## TASK ITEM
Within the records that follow, find every line containing the string "computer". Copy those lines.
- Opening Delimiter -
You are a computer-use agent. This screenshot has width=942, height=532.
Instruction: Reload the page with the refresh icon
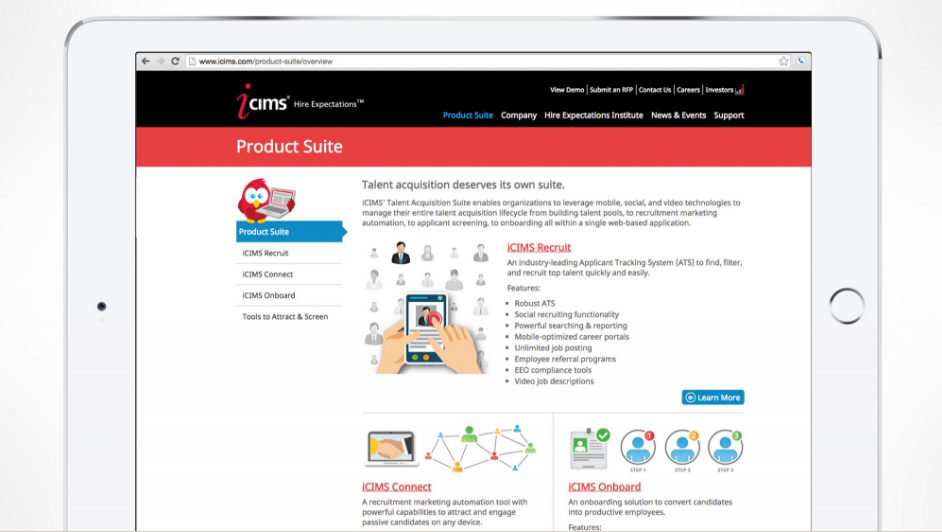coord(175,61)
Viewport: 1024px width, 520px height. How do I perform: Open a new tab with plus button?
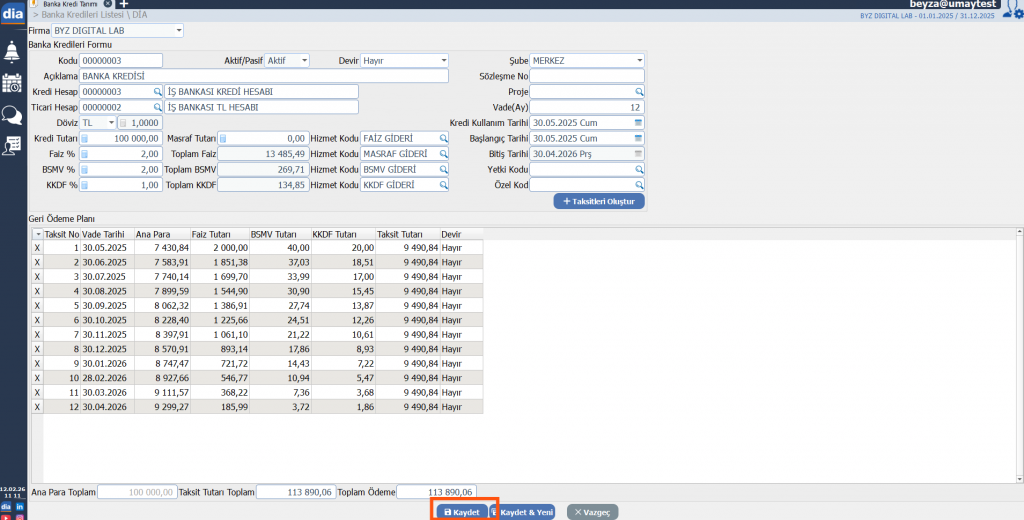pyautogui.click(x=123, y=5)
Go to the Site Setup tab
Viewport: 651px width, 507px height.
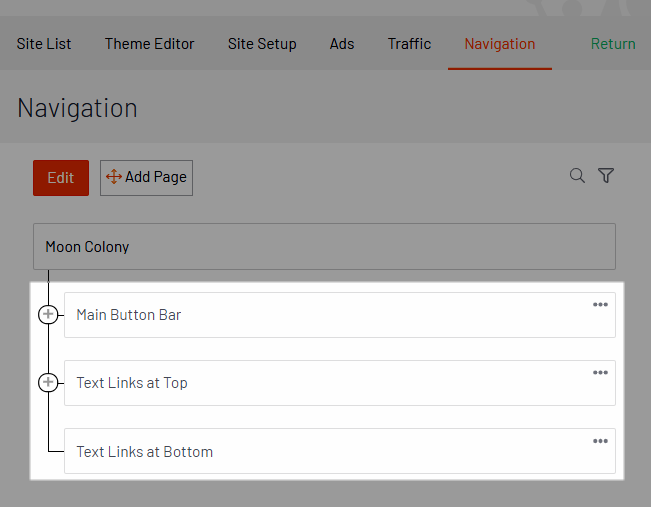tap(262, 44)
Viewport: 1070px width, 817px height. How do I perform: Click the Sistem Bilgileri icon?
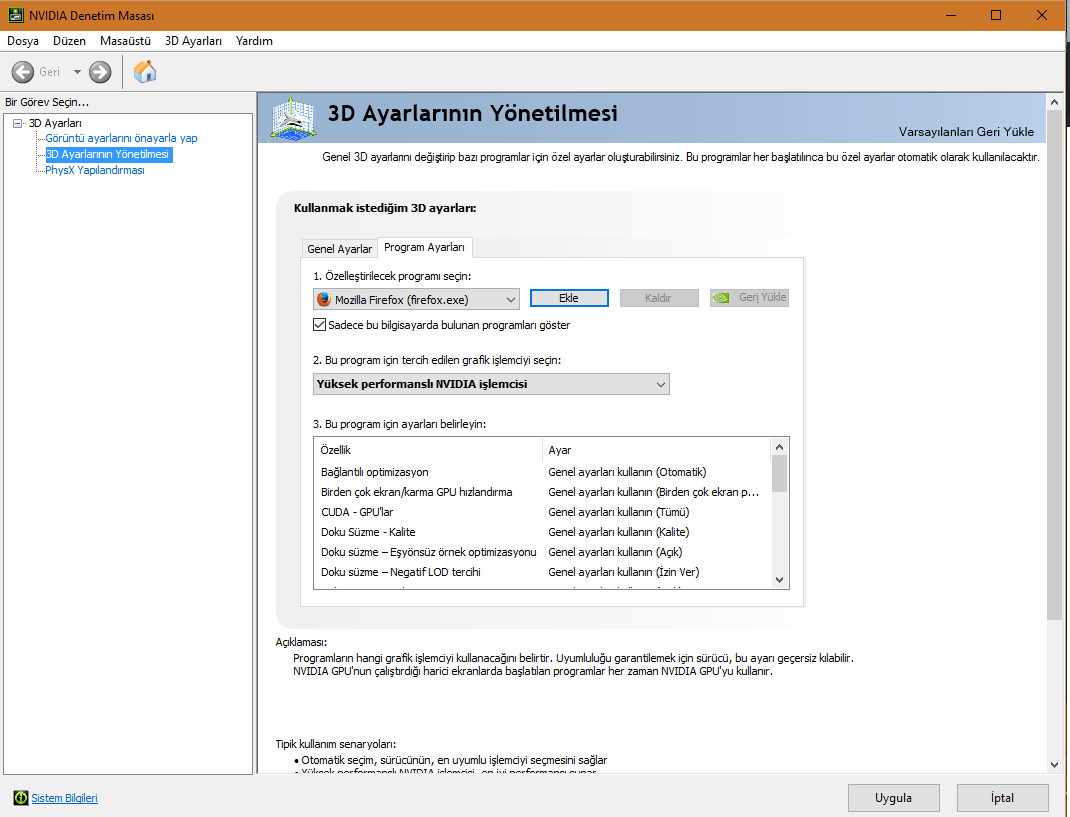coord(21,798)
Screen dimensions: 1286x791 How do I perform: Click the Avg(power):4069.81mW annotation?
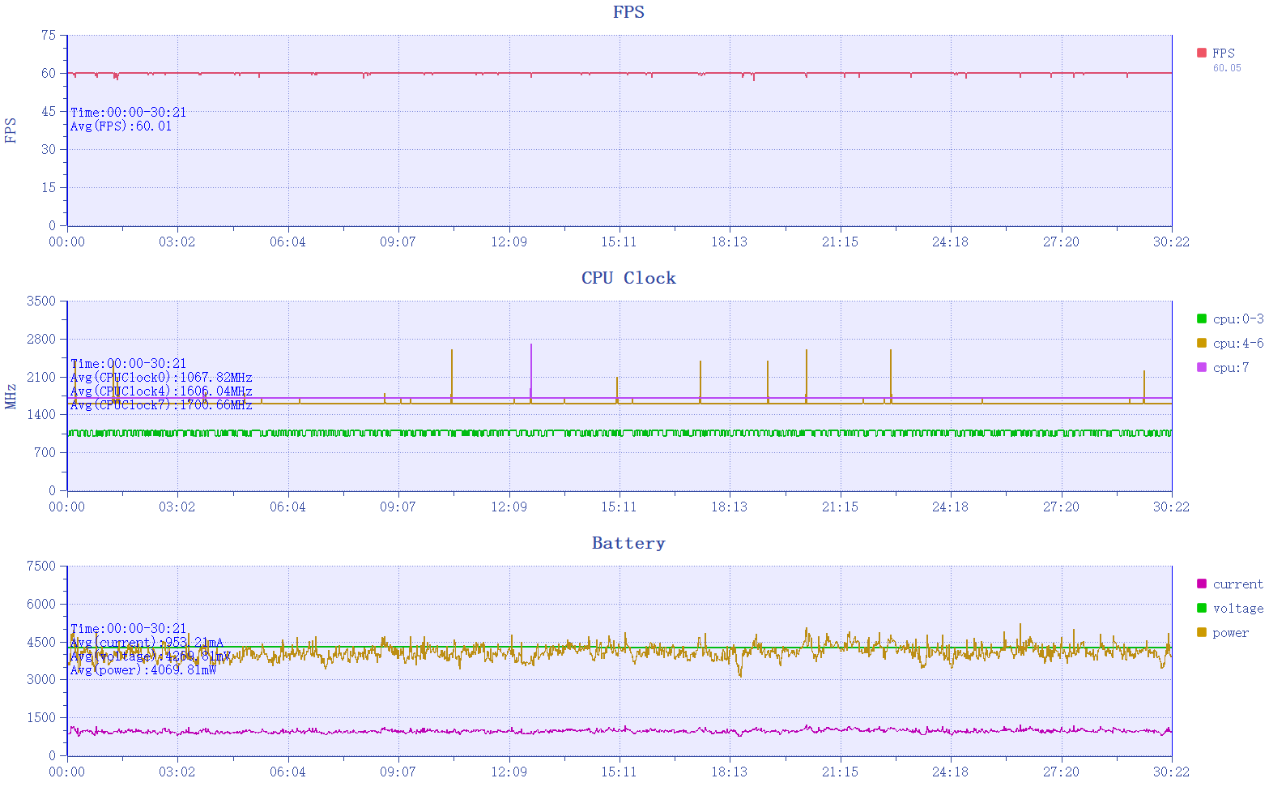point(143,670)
- Closing Delimiter -
- Opening Delimiter -
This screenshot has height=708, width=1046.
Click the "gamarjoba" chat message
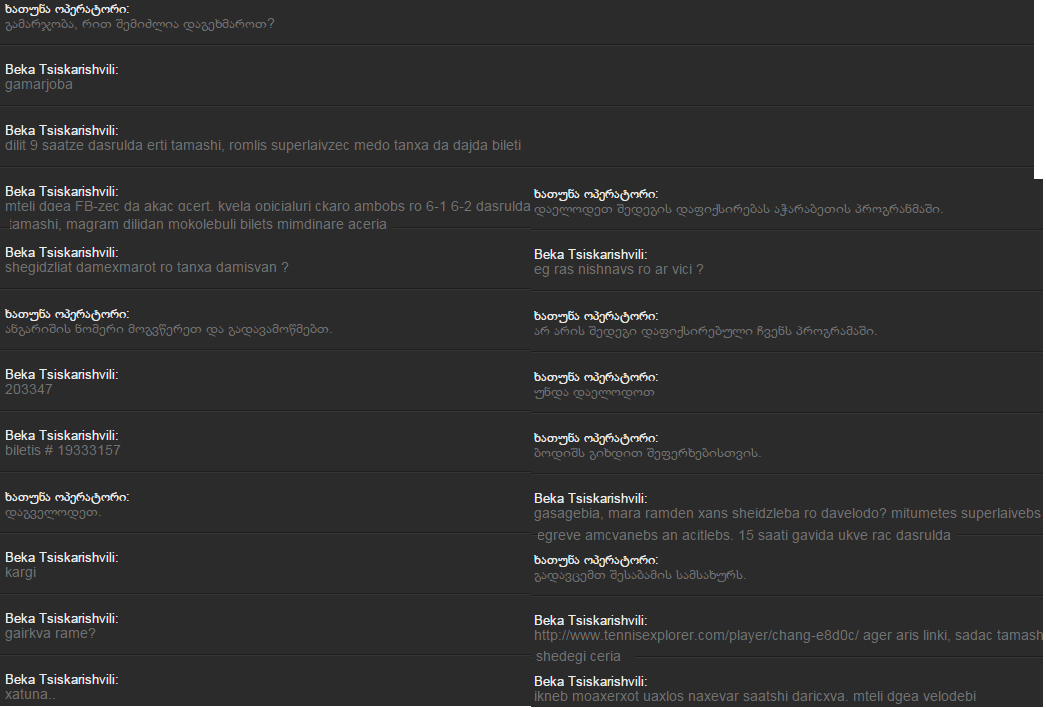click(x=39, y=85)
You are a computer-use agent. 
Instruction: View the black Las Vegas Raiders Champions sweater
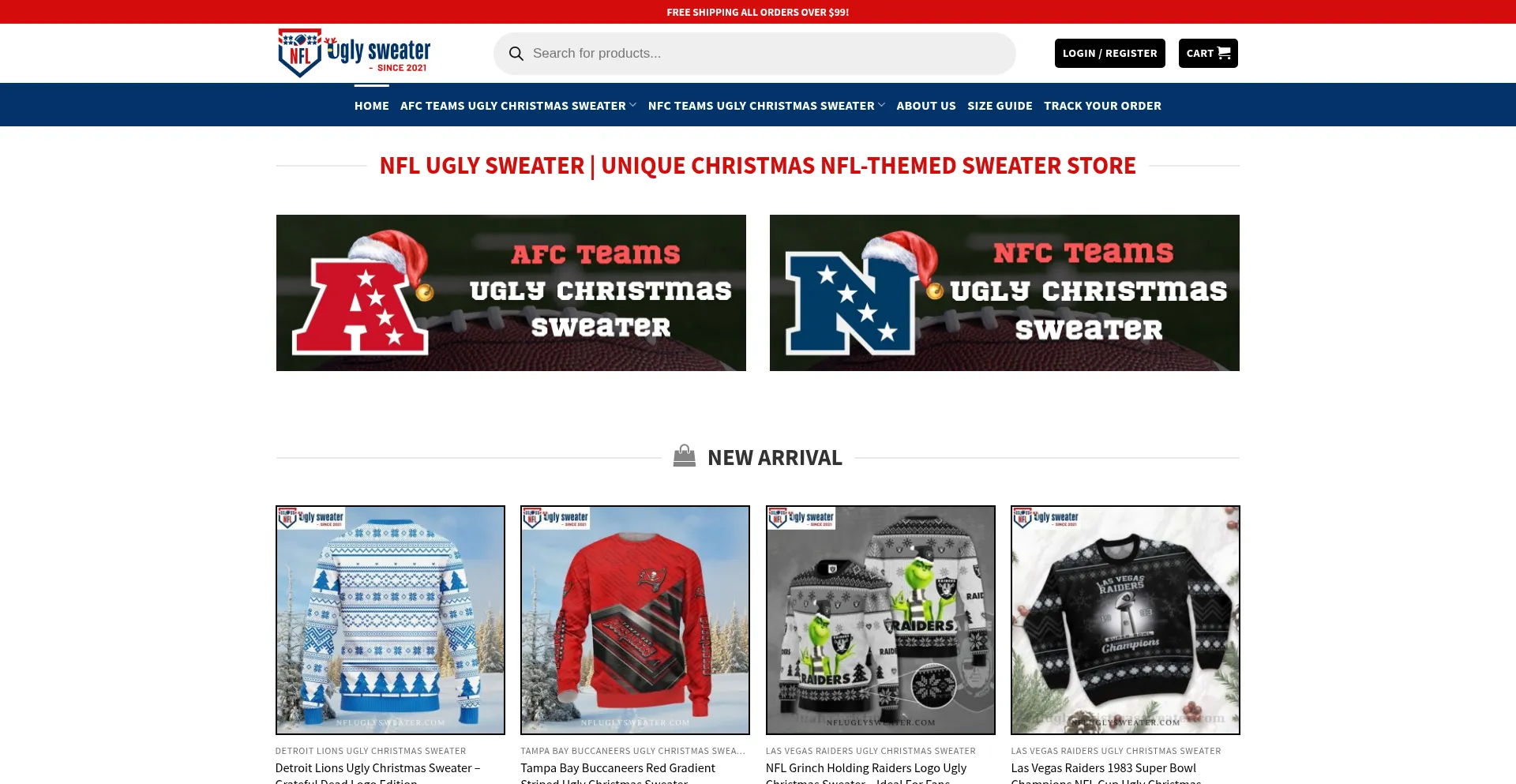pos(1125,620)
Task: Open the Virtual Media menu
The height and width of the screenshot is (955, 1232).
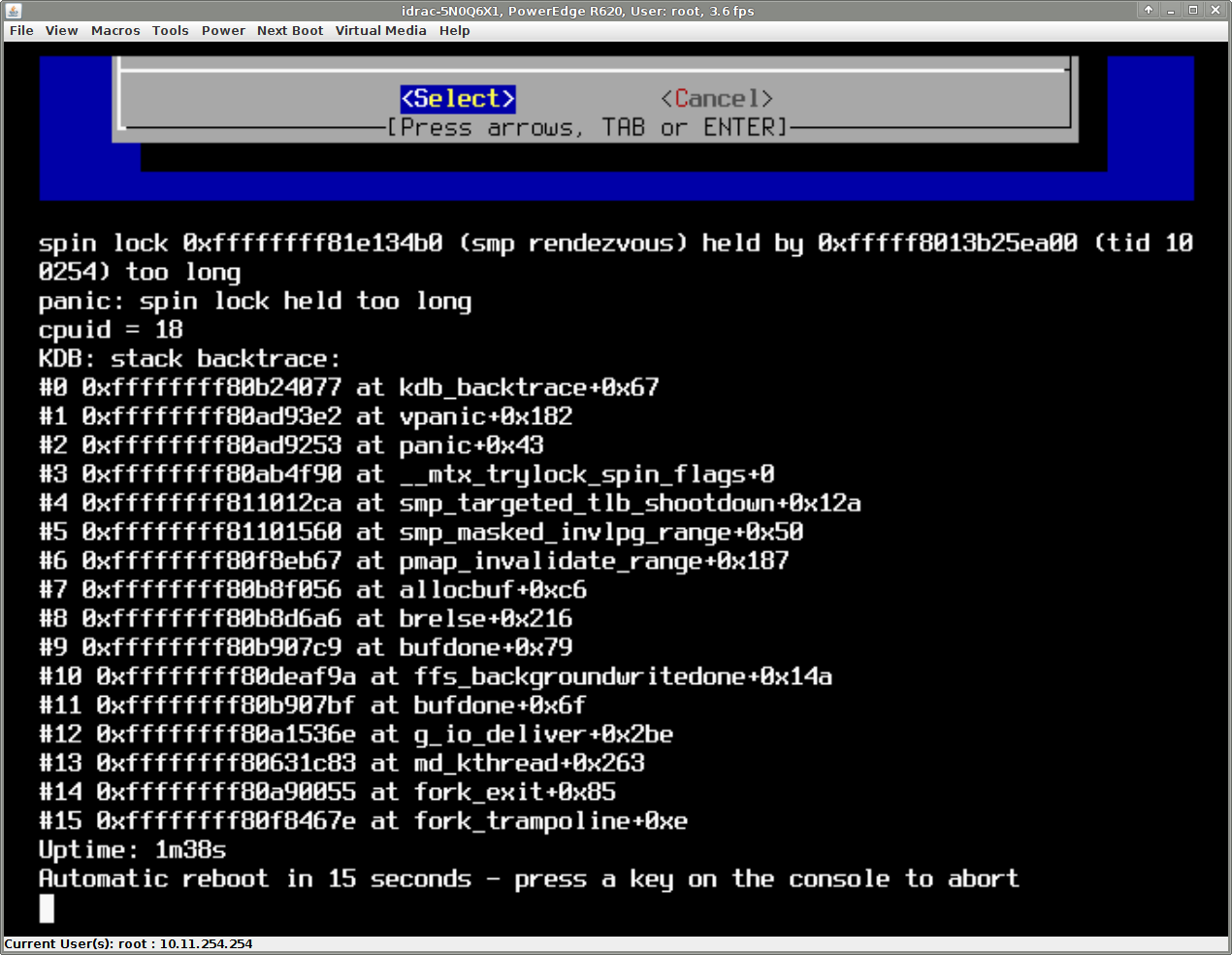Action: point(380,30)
- Closing Delimiter -
- Opening Delimiter -
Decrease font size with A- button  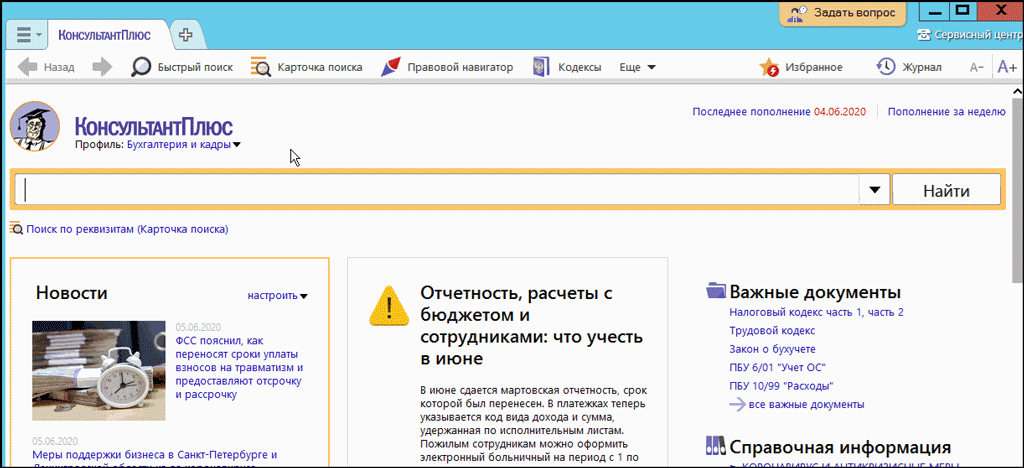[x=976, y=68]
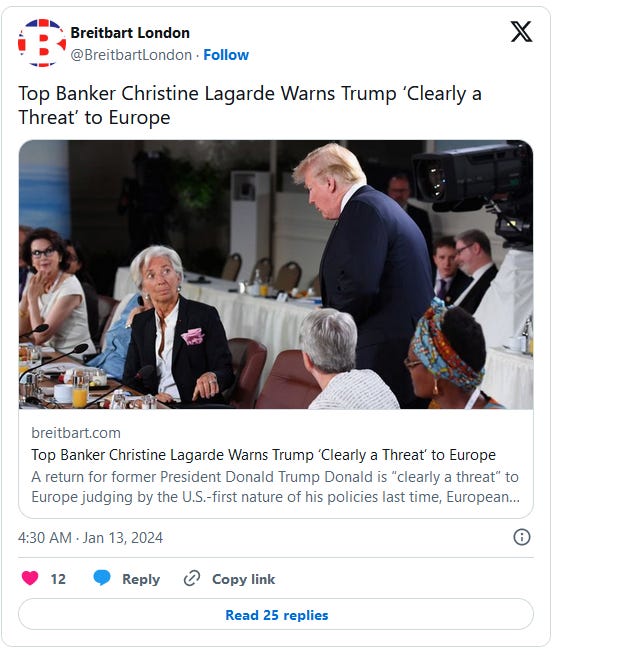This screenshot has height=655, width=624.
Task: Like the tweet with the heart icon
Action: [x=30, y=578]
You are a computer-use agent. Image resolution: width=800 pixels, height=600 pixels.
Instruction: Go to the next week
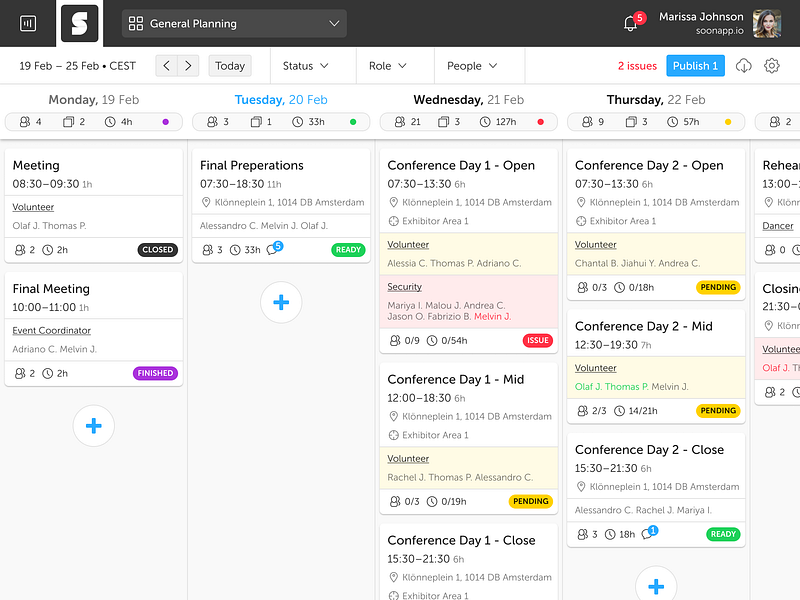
- Closing Delimiter -
## RESULT
You are a computer-use agent. This screenshot has width=942, height=532.
You are a computer-use agent. 
You are a computer-use agent. Image resolution: width=800 pixels, height=600 pixels.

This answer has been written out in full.